Hello again! I’m back with yet another roadblock that I don’t seem to understand. I have imported my dereplicated Sanger sequences from a .fasta file:
>HCl_49 TGGTTNT... >HCl_50 TGGTTCT...
to a .qza, and I have a metadata file:
#SampleID Series Salt Concentration #q2:types categorical categorical categorical HCl_49 HCl NaCl High HCl_50 HCl NaCl High
& have used q2-vsearch, q2-ghost-tree, etc. But they do not seem to jive together when I run something like chimera filtering, diversity analyses, or anything involving a metadata file.

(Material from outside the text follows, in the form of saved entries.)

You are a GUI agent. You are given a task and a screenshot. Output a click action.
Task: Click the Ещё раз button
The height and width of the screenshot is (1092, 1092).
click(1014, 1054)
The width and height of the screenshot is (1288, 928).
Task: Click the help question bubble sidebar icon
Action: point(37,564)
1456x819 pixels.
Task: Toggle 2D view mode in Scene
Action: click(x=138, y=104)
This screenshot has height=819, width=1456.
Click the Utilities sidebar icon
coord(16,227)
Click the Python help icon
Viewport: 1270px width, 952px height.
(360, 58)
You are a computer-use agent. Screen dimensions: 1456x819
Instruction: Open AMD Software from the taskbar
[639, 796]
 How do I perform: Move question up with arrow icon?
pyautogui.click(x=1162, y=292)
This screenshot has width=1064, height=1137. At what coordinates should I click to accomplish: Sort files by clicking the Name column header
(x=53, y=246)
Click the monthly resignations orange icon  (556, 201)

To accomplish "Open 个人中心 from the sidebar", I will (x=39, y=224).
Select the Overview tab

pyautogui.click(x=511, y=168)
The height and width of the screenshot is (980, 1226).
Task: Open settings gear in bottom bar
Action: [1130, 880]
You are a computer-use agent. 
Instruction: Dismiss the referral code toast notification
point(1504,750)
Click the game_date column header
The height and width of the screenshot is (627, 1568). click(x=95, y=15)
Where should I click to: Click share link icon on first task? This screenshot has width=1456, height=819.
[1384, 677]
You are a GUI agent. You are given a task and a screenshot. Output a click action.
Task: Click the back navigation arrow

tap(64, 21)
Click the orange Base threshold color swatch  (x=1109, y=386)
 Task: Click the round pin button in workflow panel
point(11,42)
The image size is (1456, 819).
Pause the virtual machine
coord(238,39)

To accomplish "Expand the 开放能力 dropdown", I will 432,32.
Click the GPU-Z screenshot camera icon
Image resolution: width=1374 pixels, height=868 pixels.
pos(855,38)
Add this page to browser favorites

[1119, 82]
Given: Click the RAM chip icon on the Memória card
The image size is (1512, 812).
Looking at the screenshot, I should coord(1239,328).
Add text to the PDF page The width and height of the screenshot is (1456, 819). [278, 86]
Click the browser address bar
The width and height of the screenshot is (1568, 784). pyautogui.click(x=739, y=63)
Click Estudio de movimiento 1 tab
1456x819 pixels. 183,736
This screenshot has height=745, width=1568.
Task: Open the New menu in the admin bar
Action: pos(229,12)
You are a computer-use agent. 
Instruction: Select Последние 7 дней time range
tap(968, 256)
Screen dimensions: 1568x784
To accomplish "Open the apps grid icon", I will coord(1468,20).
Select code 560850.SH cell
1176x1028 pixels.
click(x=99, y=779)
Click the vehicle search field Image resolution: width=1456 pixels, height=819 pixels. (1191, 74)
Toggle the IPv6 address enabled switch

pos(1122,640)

For example, when I try to run:
qiime diversity alpha-group-significance \ --i-alpha-diversity Hines_observed_otus_vector.qza \ --m-metadata-file Hines_metadata.txt --o-visualization Hines_observed_otus_vector.qzv \ --verbose
I get the error:
Traceback (most recent call last): File "/Users/haselkornlab/anaconda3/envs/qiime2-2019.1/lib/python3.6/site-packages/q2cli/commands.py", line 274, in __call__ results = action(**arguments) File "</Users/haselkornlab/anaconda3/envs/qiime2-2019.1/lib/python3.6/site-packages/decorator.py:decorator-gen-389>", line 2, in alpha_group_significance File "/Users/haselkornlab/anaconda3/envs/qiime2-2019.1/lib/python3.6/site-packages/qiime2/sdk/action.py", line 231, in bound_callable output_types, provenance) File "/Users/haselkornlab/anaconda3/envs/qiime2-2019.1/lib/python3.6/site-packages/qiime2/sdk/action.py", line 427, in _callable_executor_ ret_val = self._callable(output_dir=temp_dir, **view_args) File "/Users/haselkornlab/anaconda3/envs/qiime2-2019.1/lib/python3.6/site-packages/q2_diversity/_alpha/_visualizer.py", line 38, in alpha_group_significance metadata = metadata.filter_ids(alpha_diversity.index) File "/Users/haselkornlab/anaconda3/envs/qiime2-2019.1/lib/python3.6/site-packages/qiime2/metadata/metadata.py", line 727, in filter_ids ids_to_keep) File "/Users/haselkornlab/anaconda3/envs/qiime2-2019.1/lib/python3.6/site-packages/qiime2/metadata/metadata.py", line 203, in _filter_ids_helper % (', '.join(repr(e) for e in sorted(missing_ids)))) ValueError: The following IDs are not present in the metadata: 'HCO3', 'HCl', 'LCO3', 'LCl', 'SW' Plugin error from diversity: The following IDs are not present in the metadata: 'HCO3', 'HCl', 'LCO3', 'LCl', 'SW'
I have tried to rename my sample ID’s in the original .fasta file & the metadata from ‘HCl_49’ to ‘HCl49’ or ‘HCl.49’, but in doing so I get the import error:
There was a problem importing Hines_SeqData_Final.fasta: Hines_SeqData_Final.fasta is not a(n) QIIME1DemuxFormat file
It seems to only accept is as a demux file when I use the “_” in the headers.
So, I’m honestly not sure how to proceed. I feel like I’m either missing something really simple/obvious, or my data need to be completely reformatted to fit into the q2 workflow.
Any help/insight is GREATLY appreciated!